Then a second later, I feel the vibration of the force against my head as the officer strikes the dumpster. My teeth rattle for a moment and my body doesn’t quit shaking after.

“Nothing here, Mr. Powell,” Mr. Edwards says, “Musta run off, you think?”

“This way,” Mr. Powell scoffs and something tells me he doesn’t particularly like being told what to do by Mr. Edwards.

I wait for the humming of the security drone to fade before I jump to my feet.

And this time, my feet don’t run their way home. No, they find themselves jumping up to the ladder and stepping onto the grating of the fire escape. And they’re climbing to the very top because that’s where I know the little boy’s gone and for some reason, my blood’s still running hot.

“Hey!” I’m hissing in the dark as I pull myself onto the roof, “Hey! Where are you, you little—”

Shh!” I hear somewhere to my left side.

I whip around quickly, but I don’t see him. It’s so dark, I can barely see my hand in front of me.

“Where are—”

Shh!” I hear again, this time from the right, “Shut up, idiot! Leave me alone!

“Look, I helped you and you just left me gawking there,” I whisper, stepping carefully in circles. After everything that’s happened tonight, this week, every since Garrick left school and disappeared for forever, I’ve kept it all down, every last syllable of how tired I am and now twice, I’ve put myself on the line and—

I hear Melchior saying my name weakly as I run away from him.

At the same time, I hear the last time Garrick said it. When he brought his face close to mine and whispered it into my mouth.

And it’s ruined now. I can’t hear it without Melchior’s voice right there, playing right over Garrick’s and—

“Come out!” My voice comes out hoarsely, but I can’t help it. “You’ve got—”

On my right, I hear the lightest scuffle and hone in on it. There he is, his outline standing out darker against the graying darkness. The little bug-eyed boy.
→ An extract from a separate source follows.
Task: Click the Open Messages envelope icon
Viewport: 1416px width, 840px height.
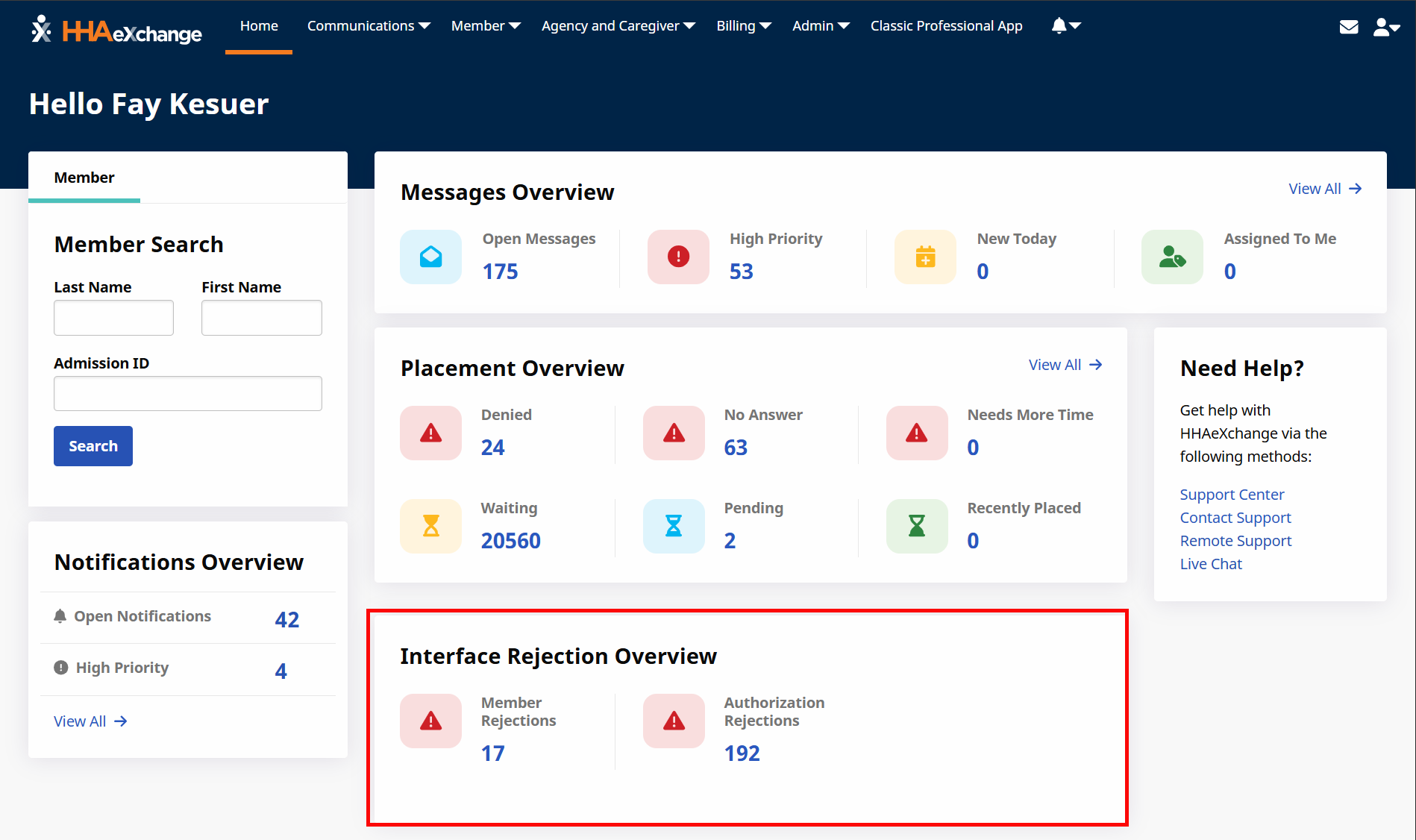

He’s got his foot over the edge of the ledge like he’s about to jump down onto something. When he sees me looking at him, he tries to get his other leg over the ledge but I’m already on him in two strides.

I grab him by the front of his shirt.

“What’s your problem?” The boy squeals in a high, scratchy voice with his thin arms trying to swat me away.

“What’s your problem?” I question him in a low voice that crackles like a boot dragged across pavement. “I helped you and you left me to get caught!”

“Well, you didn’t, did you?” The boy snaps back. “So clearly you’re a big boy who can take care of himself, all right? Wonderful for you! Now let me go, creep!” In a quick motion, they reel their shoulder back and swing it in a swipe that lands right on my cheek, their nails scraping into my skin.

I yelp and tighten my grip on them. “Why you little—”

But I don’t finish because a sudden warmth catches me followed by the searing whiteness of the search light hitting my eyes at full brightness. I’m blinded and I stagger backwards, taking my hands away to rub my face. All I see are dancing dots of color when I close my eyes.

“Surrender yourself now!” A voice barks from behind me.

“Help! I’m—” I hear with a small yelp.

I open my eyes just in time to see the silhouette of the boy falling backwards against the whiteness of the security drone’s beam. The green plastic of their goggles catches the light right before their head disappears over the edge.

I yell something and before I know it, I’m sprawled over the side of the building. The air’s been knocked out of my chest and I feel my feet lifting off the ground slowly. I try to push myself to the ground, but I can’t pull myself up because my hands are wrapped around the ankle of the little boy who’s hanging upside down over the side of the building.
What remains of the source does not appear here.